LOS ANGELES (AP) — Japanese billionaire Yusaku Maezawa said Monday that he plans to blast off on the first-ever private commercial trip around the moon and will invite six to eight artists, architects, designers and other creative people on the weeklong journey "to inspire the dreamer in all of us." The SpaceX Big Falcon Rocket is scheduled to make the trip in 2023, company founder Elon Musk announced at an event Monday at its headquarters near Los Angeles. Maezawa, 42, said he wants his guests for the lunar orbit "to see the moon up close, and the Earth in full view, and create work to reflect their experience." Musk said the entrepreneur, founder of Japan's largest retail website and one the country's richest people, will pay "a lot of money" for the trip, but declined to disclose the exact amount.

ITOGON, Philippines (AP) — Dozens of people believed buried in a landslide unleashed by Typhoon Mangkhut in the Philippines probably did not survive, a mayor said Monday, although rescuers kept digging through mud and debris covering a chapel where they had taken shelter. Of the 40 to 50 miners and their families believed inside the chapel, there is a "99 percent" chance that they all were killed, said Mayor Victorio Palangdan of Itogon, the Benguet province town that was among the hardest hit by the typhoon that struck Saturday. Mangkhut already is confirmed to have killed 66 people in the Philippines and four in China, where it weakened to a tropical storm as it churned inland Monday.

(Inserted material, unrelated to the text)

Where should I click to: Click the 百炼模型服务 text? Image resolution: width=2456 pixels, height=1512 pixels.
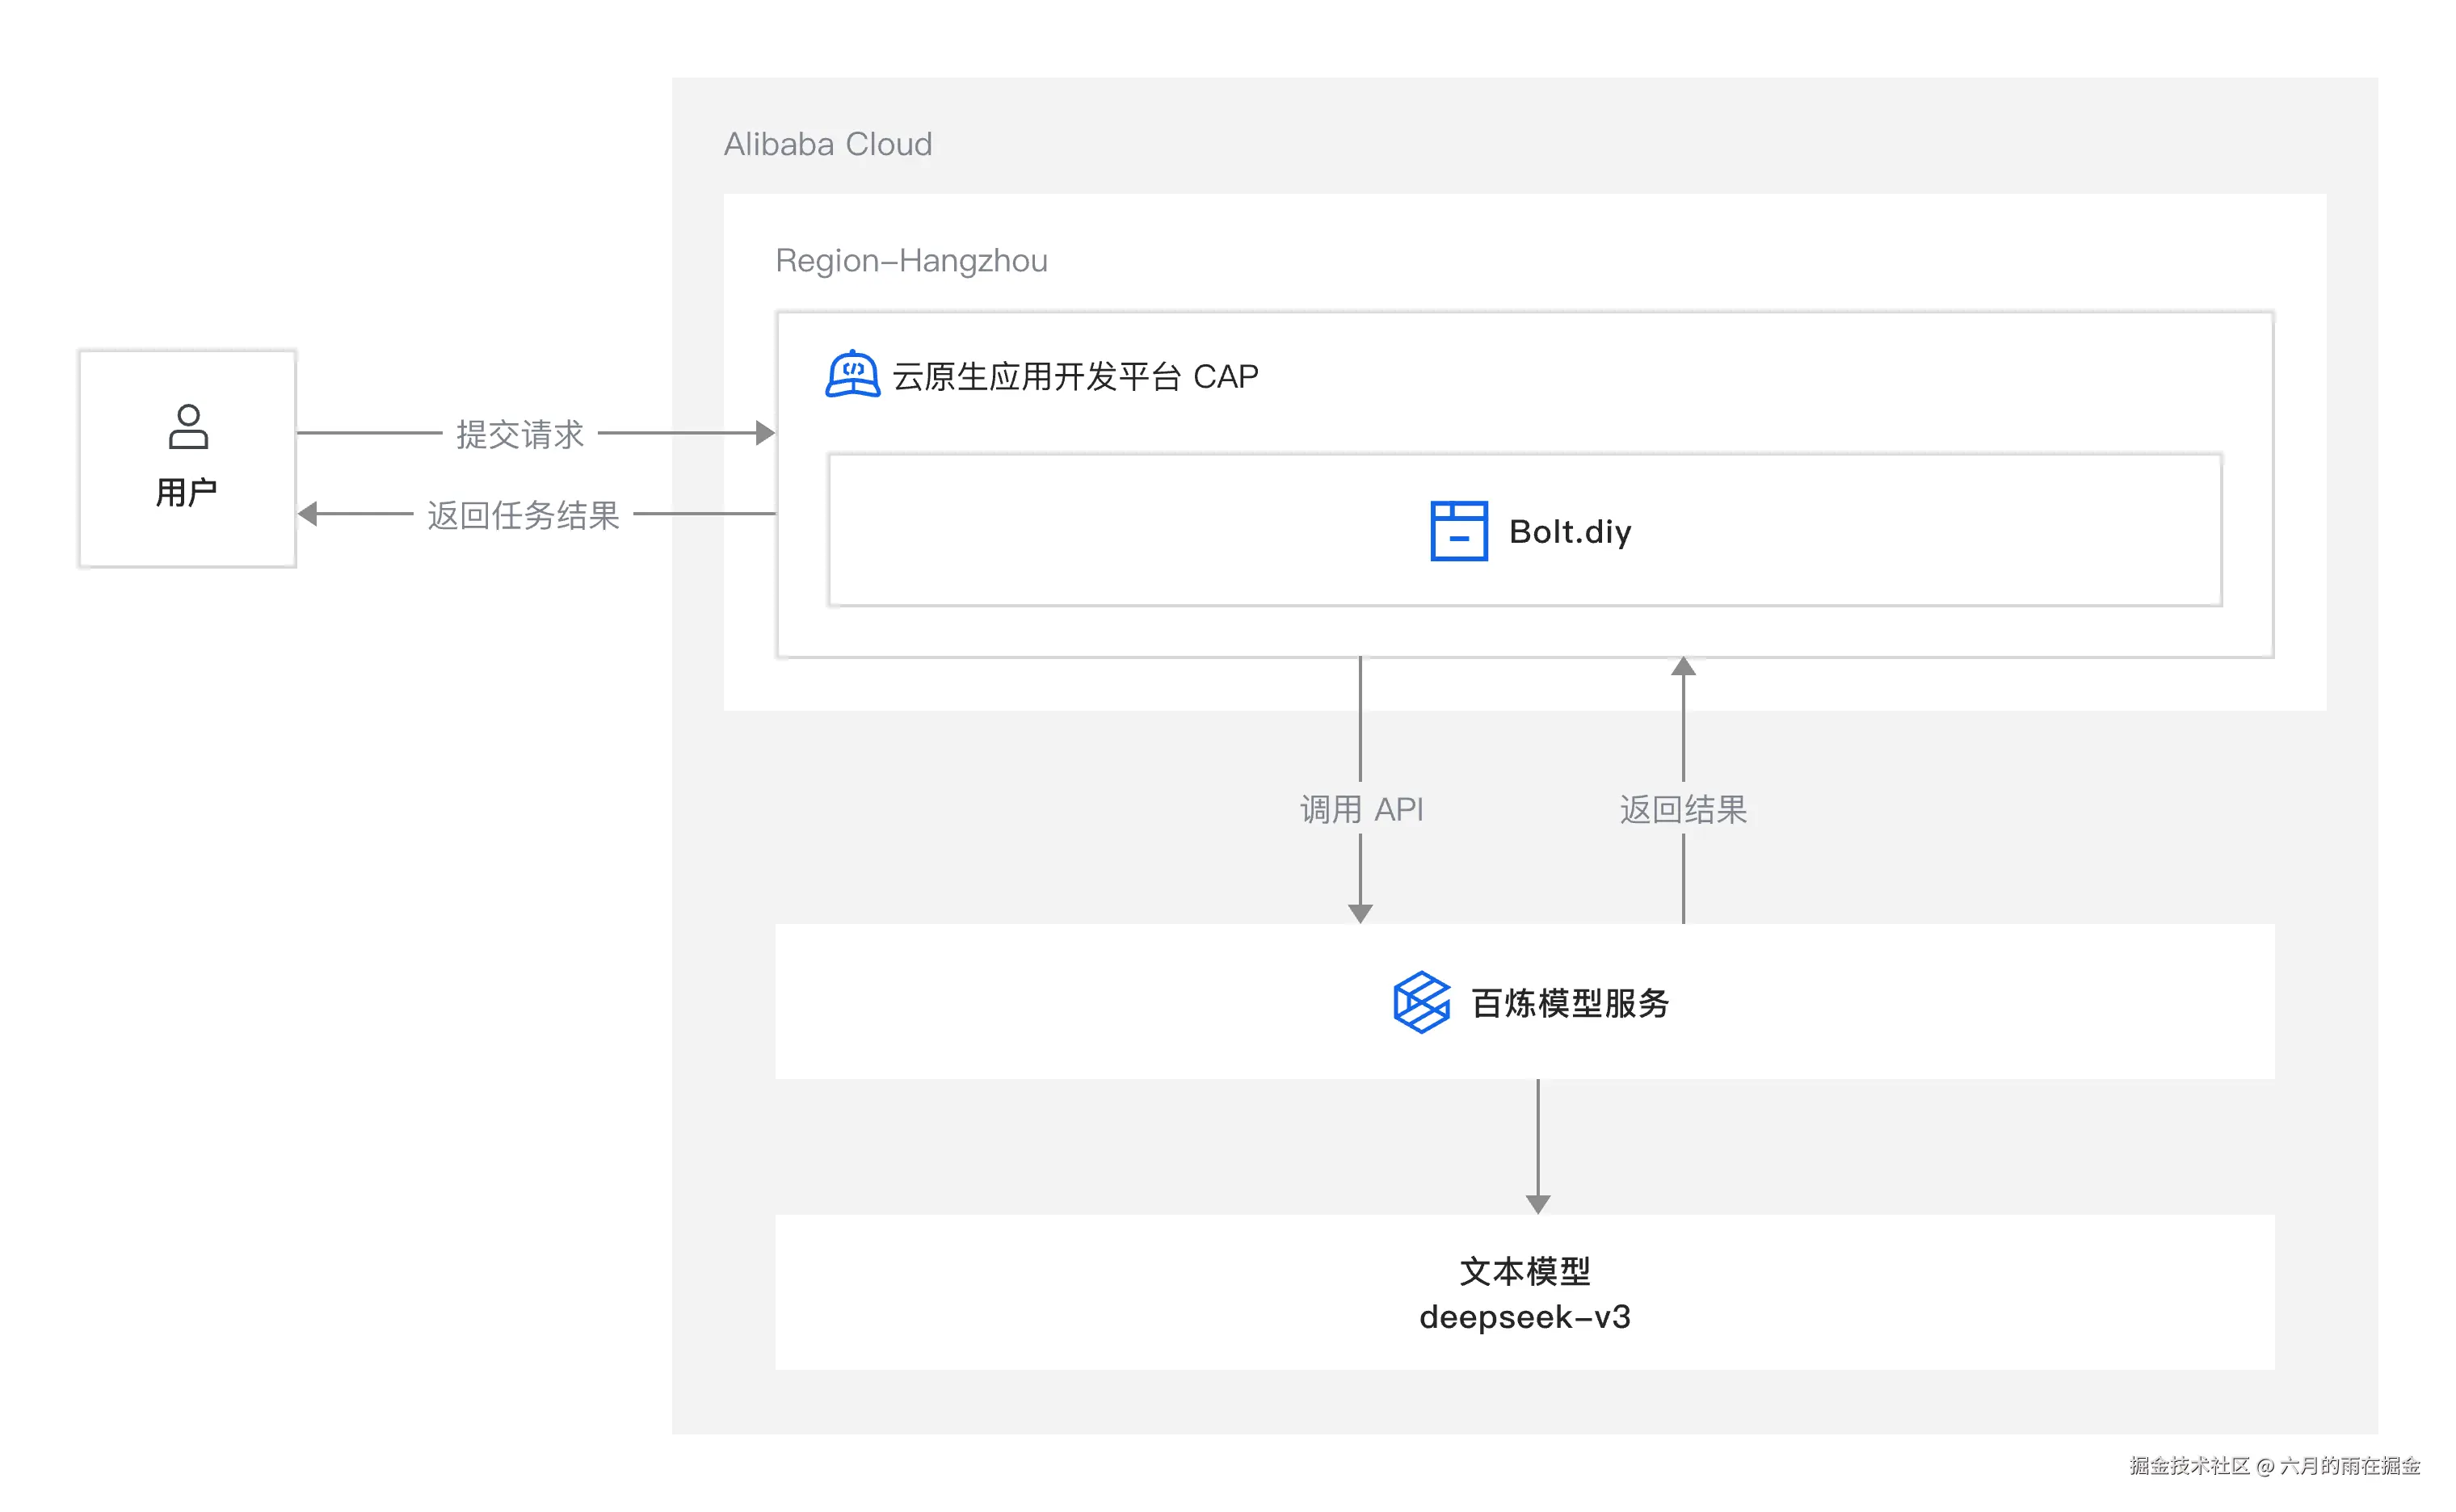(1570, 1003)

PYONGYANG, North Korea (AP) — Vendors selling everything from car batteries to "kangaroo essence" health pills have descended on Pyongyang for an international trade fair. Though North Korea continues to be one of the most heavily sanctioned countries in the world, this year's trade fair, which opened in the North Korean capital on Monday, includes more than 320 companies and is making something of a comeback, with many Chinese entrepreneurs taking part. Almost all of the companies with stalls at the fair are from North Korea or China. But several other countries are represented — a Russian medical technology company is selling heart-beat monitoring wrist watches, for example, and the kangaroo capsules, supposedly good for the health, are being sold by a New Zealand company.

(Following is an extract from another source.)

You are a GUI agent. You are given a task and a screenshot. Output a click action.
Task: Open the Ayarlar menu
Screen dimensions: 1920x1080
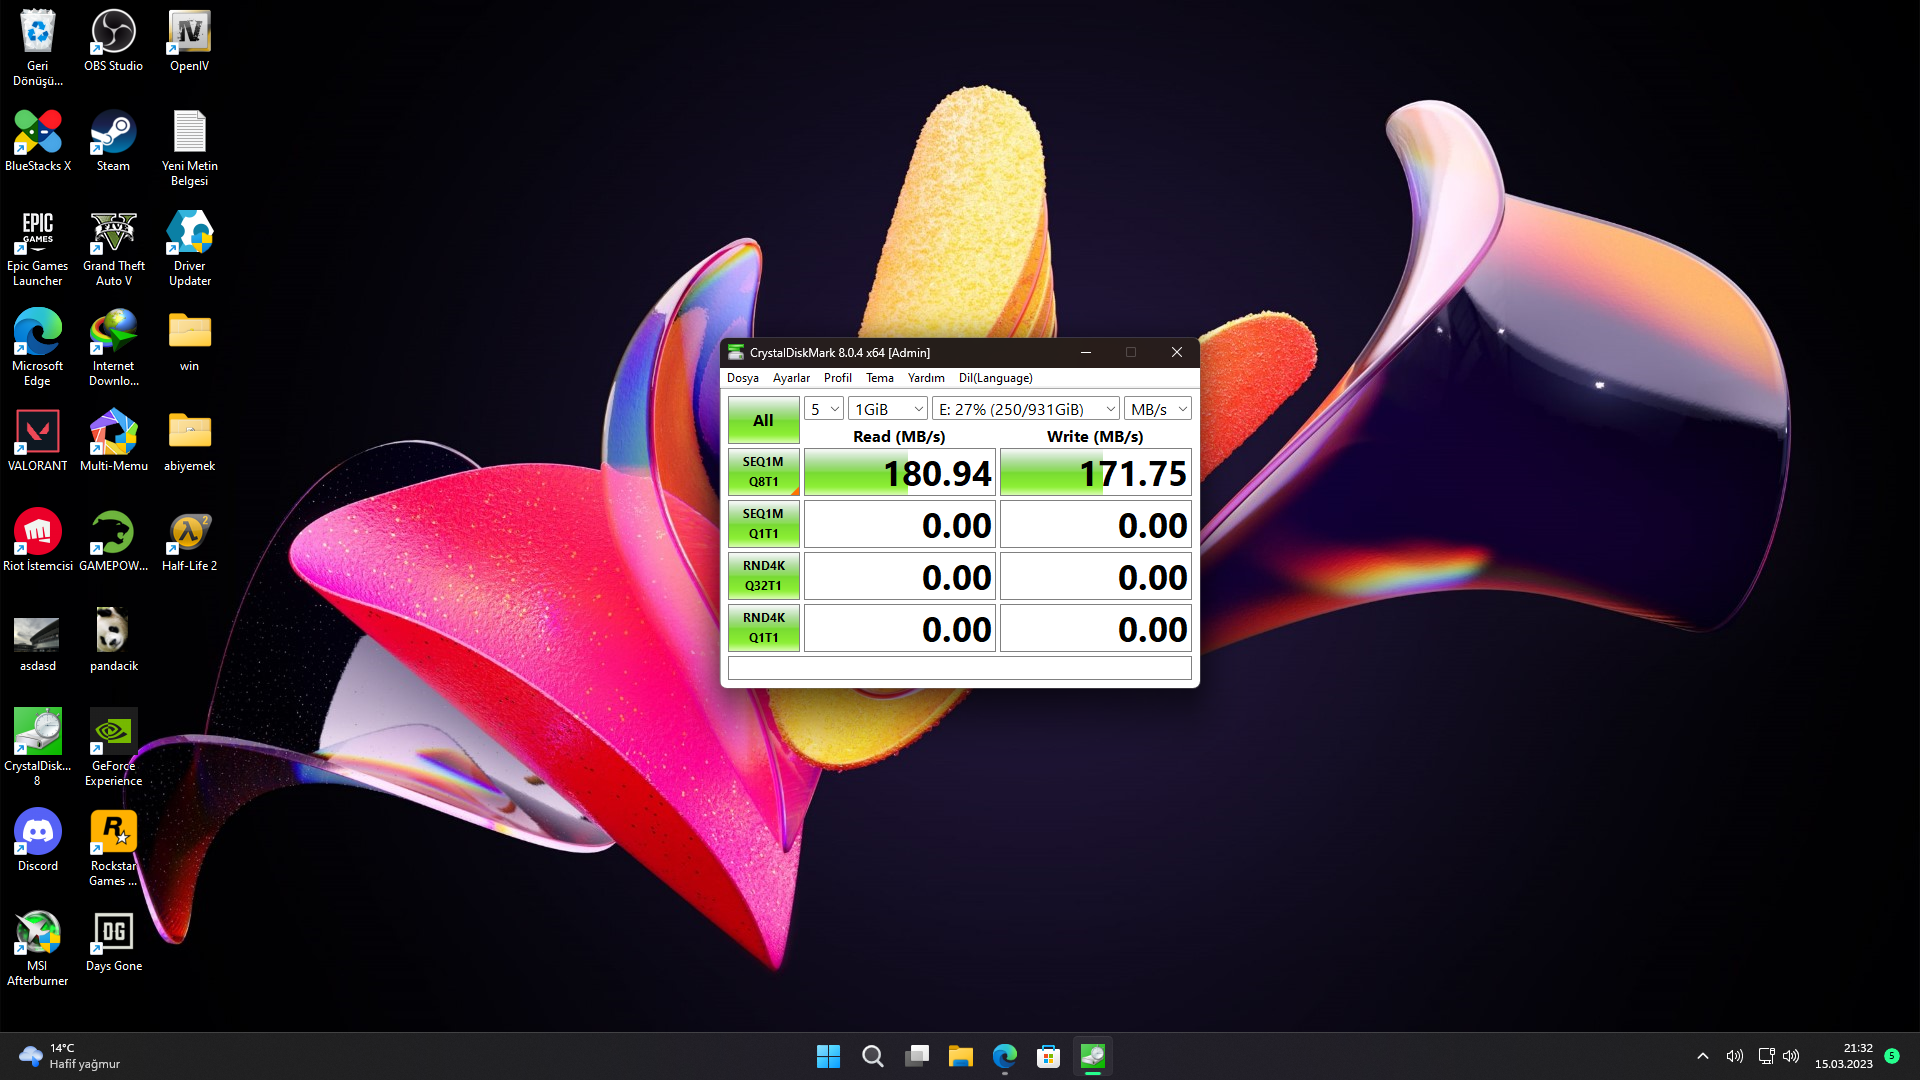(791, 378)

UNITED NATIONS (AP) — The United States and Russia clashed Monday over enforcing U.N. sanctions against North Korea, with the U.S. ambassador accusing Moscow of "cheating" and Russia's envoy accusing Washington of "political ill-intent." The acrimonious meeting of the Security Council was called by U.S. Ambassador Nikki Haley, who accused Russia of pressuring independent U.N. experts to alter a report on implementation of sanctions against North Korea that she said contained "evidence of multiple Russian sanctions violations." The sharp disagreement marked a rare break in what has been a united response by the U.N.'s most powerful body to North Korea's escalating nuclear and ballistic missile programs.

MELBOURNE, Australia (AP) — Public fears about sewing needles concealed inside strawberries on supermarket shelves have spread across Australia and New Zealand as growers turn to metal detectors and the Australian government launches an investigation to restore public confidence in the popular fruit. The government of Queensland state, where the contamination scare started last week, offered a 100,000 Australian dollar ($72,000) reward for information leading to the arrest of the person responsible for inserting needles into strawberries after six brands — Donnybrook Berries, Love Berry, Delightful Strawberries, Oasis, Berry Obsession and Berry Licious — were recalled. The scare had spread across the nation by Monday, with needles reported found in strawberries in all six Australian states.